JSON Array Filter (jaf) is a versatile filter for JSON arrays. It is a domain-specific language (DSL) that allows you to filter JSON arrays using a simple, yet powerful syntax. Programmatically, the AST can be used to filter JSON arrays in a more flexible way.

Project description

jaf - JSON Array Filter

jaf is a simple, focused filtering system for JSON arrays, with added support for boolean algebra on filter results and resolving results to original data. It's designed to be not Turing-complete and focuses solely on filtering with predictable boolean results.

Core Philosophy

  • Simple: Easy to understand and debug
  • Predictable: Every query returns boolean results for filtering
  • Secure: No arbitrary code execution or side effects
  • Focused: Designed specifically for JSON array filtering and result set manipulation

Output: JafResultSet

The jaf filter command, and boolean operations, produce a JafResultSet. This is a JSON object containing:

  • indices: A sorted list of integers representing the indices of matched items from the original data.
  • collection_size: The total number of items in the original data collection.
  • collection_id: An identifier for the original data collection (e.g., file path, directory path, or a custom ID).
  • filenames_in_collection (optional): A sorted list of unique file paths that contributed to the collection, especially when filtering a directory.

Example JafResultSet (compact JSON output):

{"indices":[0,2],"collection_size":3,"collection_id":"/path/to/data.json","filenames_in_collection":["/path/to/data.json"]}

Query Format (AST)

JAF queries use an S-expression syntax (nested lists): [operator, arg1, arg2, ...]

Examples:

# Find objects where name is "John"
["eq?", ["path", [["key", "name"]]], "John"]

# Find objects where email exists AND stars are greater than 100
["and", 
  ["exists?", ["path", [["key", "email"]]]], 
  ["gt?", ["path", [["key", "stars"]]], 100]
]

(A human-readable DSL format may be a planned feature but is not part of the core AST evaluation.)

Path System (Tagged AST)

At the heart of data access in JAF is its Path System. This system can be thought of as a mini-language for navigating JSON structures. Paths are represented as a list of tagged components, forming their own Abstract Syntax Tree (AST) for data traversal.

Path Component Tags:

  • ["key", <string_key_name>]: Accesses an object property.
    • Example: [["key", "user"], ["key", "email"]] (for obj["user"]["email"])
  • ["index", <integer_index>]: Accesses an array element (supports negative indexing).
    • Example: [["key", "data"], ["index", 0], ["key", "value"]] (for obj["data"][0]["value"])
  • ["indices", [<int_idx1>, ...]]: Accesses multiple array elements by specific indices.
  • ["slice", <start_or_null>, <stop_or_null>, <step_or_null>]: Accesses a slice of an array (Python-like slicing, null can be used for defaults, e.g., null for start means from the beginning, null for stop means till the end, null for step means 1).
  • ["regex_key", <pattern_string>]: Accesses object properties where keys match a regex.
  • ["fuzzy_key", <target_key>, <cutoff?>, <algorithm?>]: Accesses object properties where keys are similar to the target key using fuzzy matching.
    • target_key: The key to search for (string)
    • cutoff: Minimum similarity score 0.0-1.0 (default: 0.6)
    • algorithm: Matching algorithm - "difflib" (default), "levenshtein", "jaro_winkler", "soundex", "metaphone"
    • Example: [["fuzzy_key", "username", 0.7]] matches keys like "user_name", "userName", "usr_nm"
  • ["wc_level"]: Wildcard for the current level.
    • Example: [["key", "items"], ["wc_level"], ["key", "name"]] (gets all names from items)
  • ["wc_recursive"]: Recursive wildcard.
    • Example: [["wc_recursive"], ["key", "error"]] (finds any "error" key at any depth)
  • ["root"]: Represents the root of the object being evaluated.
    • Example: [["root"], ["key", "config"]] accesses obj["config"] assuming obj is the root.

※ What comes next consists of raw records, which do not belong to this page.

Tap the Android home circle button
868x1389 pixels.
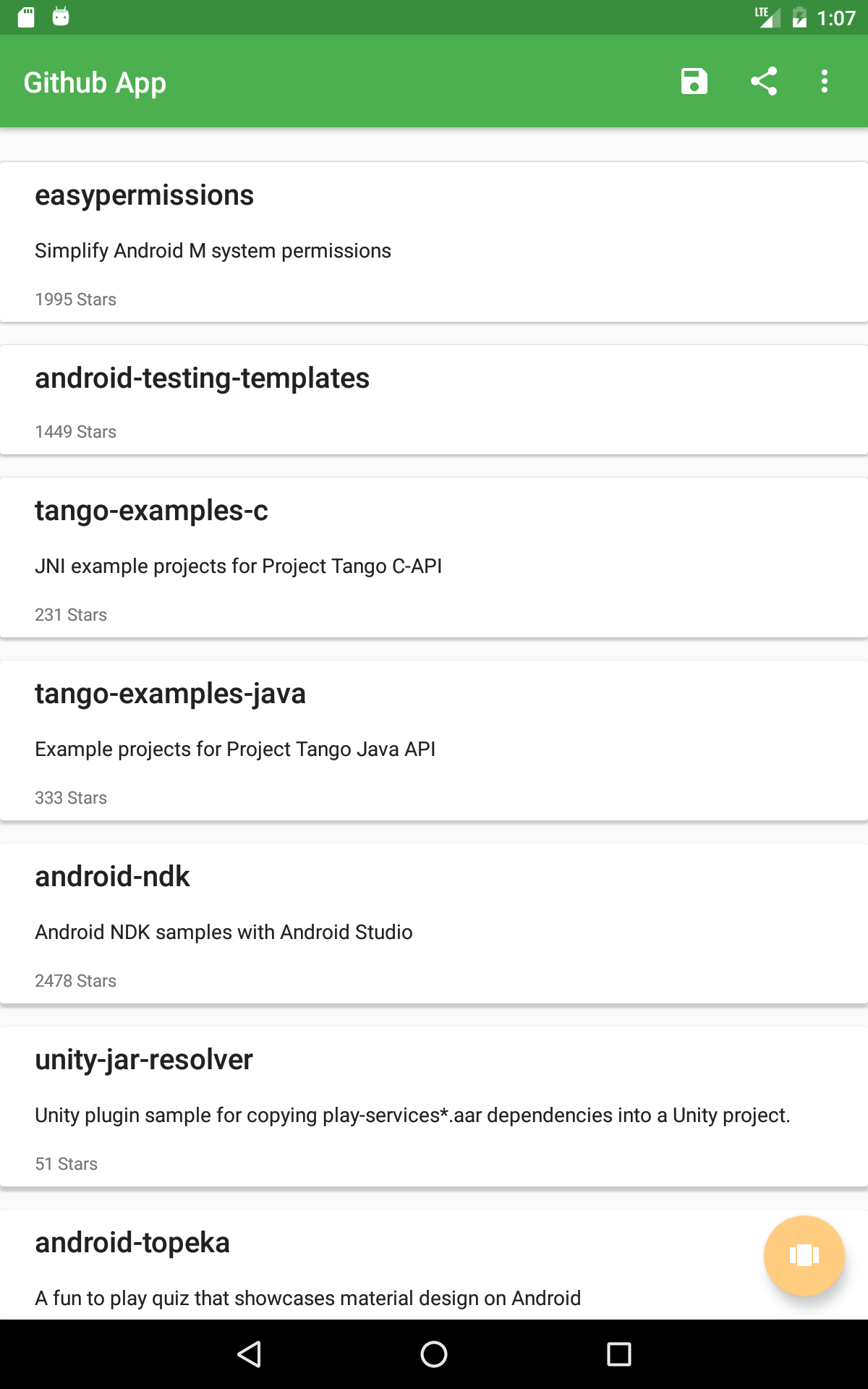click(x=434, y=1354)
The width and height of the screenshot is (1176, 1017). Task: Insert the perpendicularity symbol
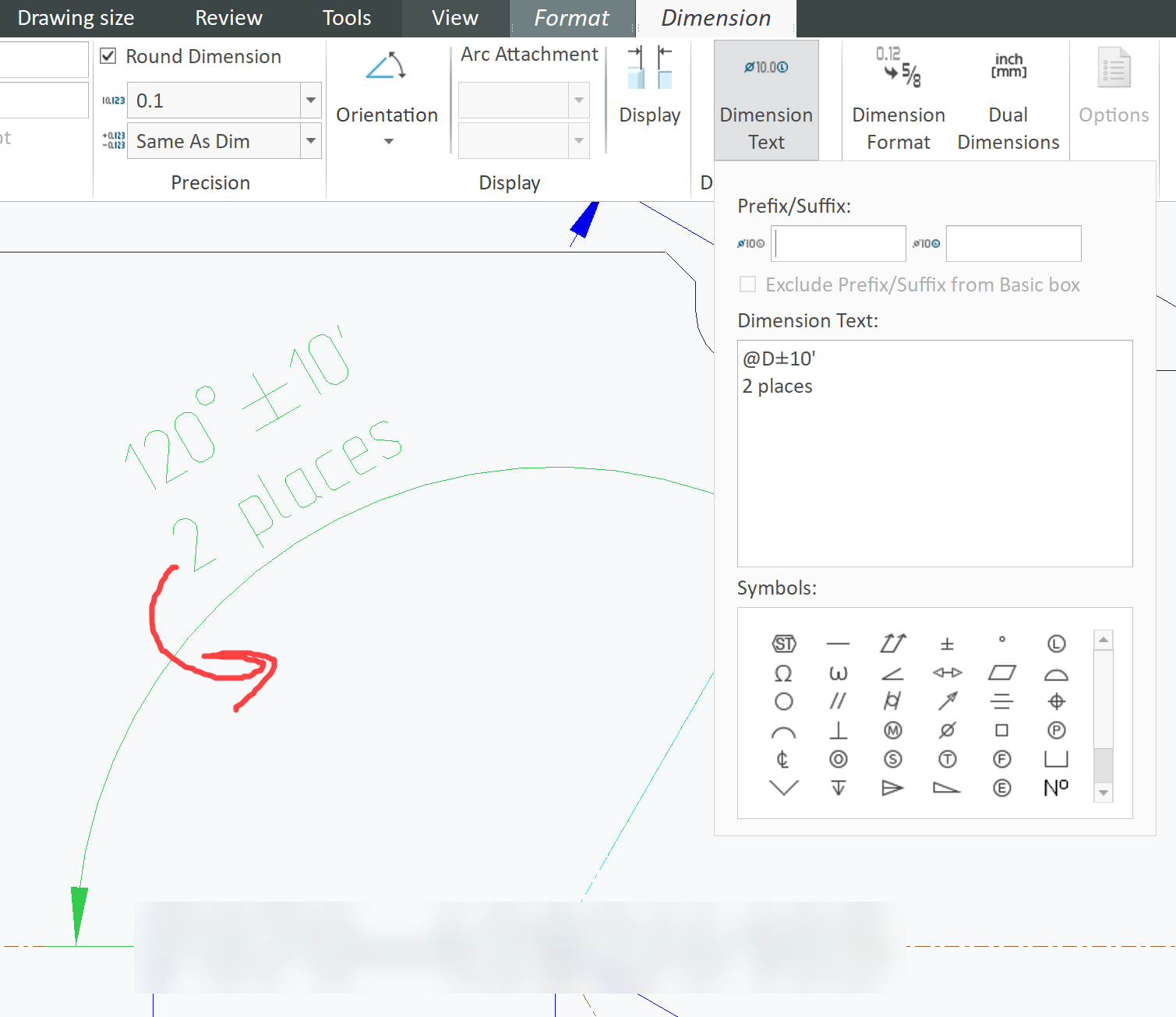838,730
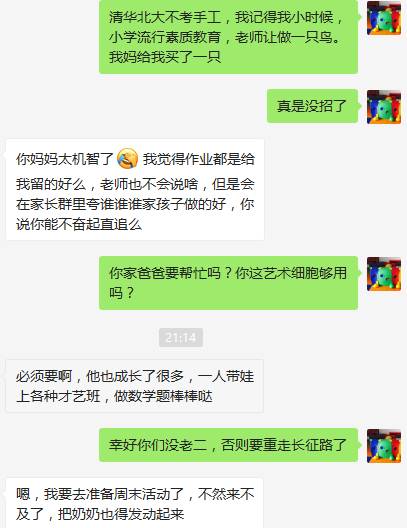Click message starting 嗯，我要去准备周末活动了
407x528 pixels.
tap(135, 503)
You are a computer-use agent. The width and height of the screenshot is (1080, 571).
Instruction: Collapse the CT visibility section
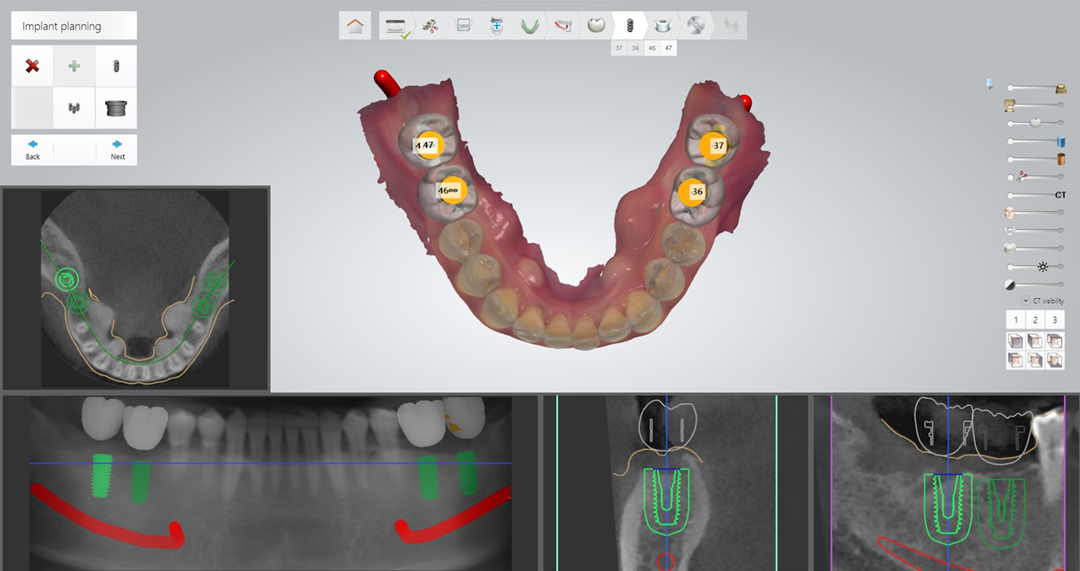pyautogui.click(x=1026, y=301)
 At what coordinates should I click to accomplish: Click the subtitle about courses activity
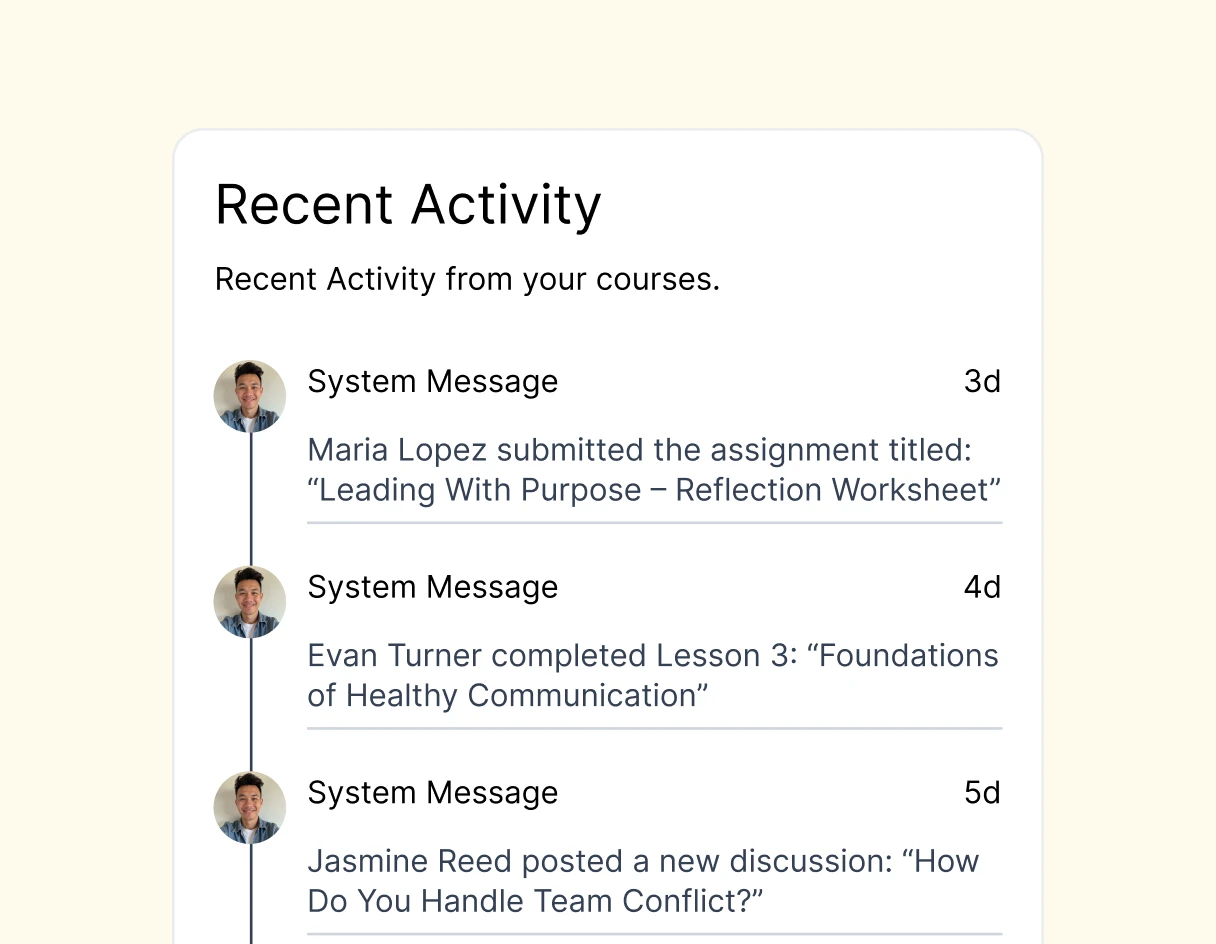coord(467,279)
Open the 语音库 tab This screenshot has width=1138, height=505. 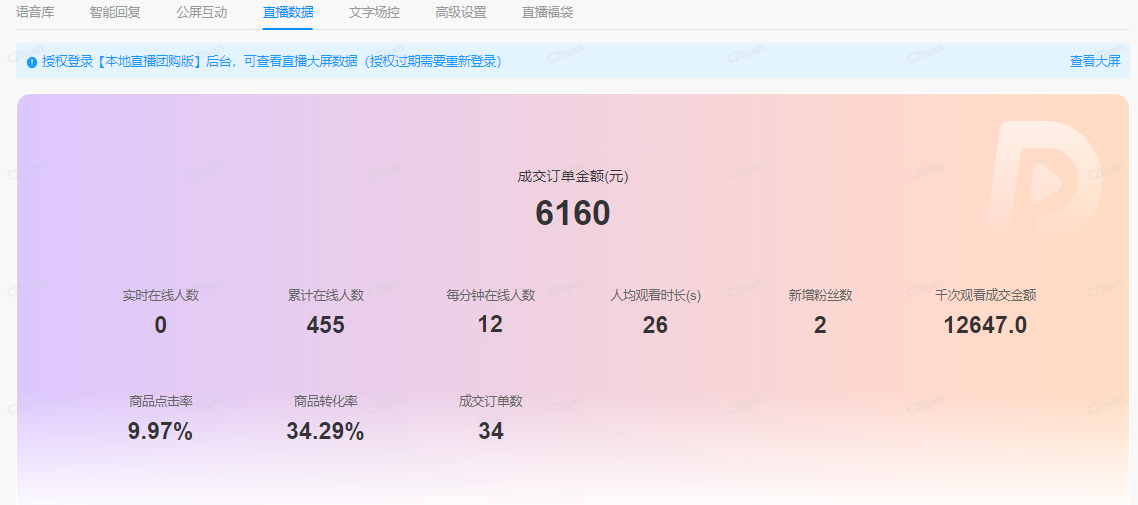click(35, 13)
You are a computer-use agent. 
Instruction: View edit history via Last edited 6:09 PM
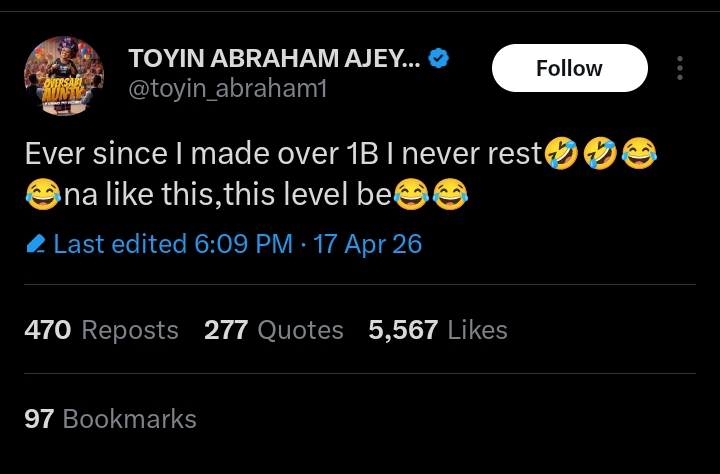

Path Evaluation (eval_path):

The ["path", path_components_list] special form uses an internal eval_path function to resolve these path expressions against a JSON object.

  • Single Value: If a path that does not contain multi-match components (like wildcards or slices) resolves to one specific value (including null), that value is returned directly.
  • Multiple Values (PathValues): If a path uses components that can naturally yield multiple results (e.g., indices, slice, regex_key, wc_level, or wc_recursive), it returns a PathValues object. PathValues is a specialized list subclass that holds the collection of all values found by the path. It preserves the order of discovery and can contain duplicates if the data and path logic lead to them. It also provides convenience methods like first(), one(), etc.
  • Not Found (Specific Path): If a path that does not contain multi-match components fails to resolve (e.g., key not found, index out of bounds for a specific index access), eval_path returns an empty list [] to signify "not found".
  • Not Found (Multi-match Path): If a path with multi-match components finds no values, it returns an empty PathValues object (e.g., PathValues([])). This is distinct from the [] returned for a specific path not found.
  • Empty Path: ["path", []] returns the original object.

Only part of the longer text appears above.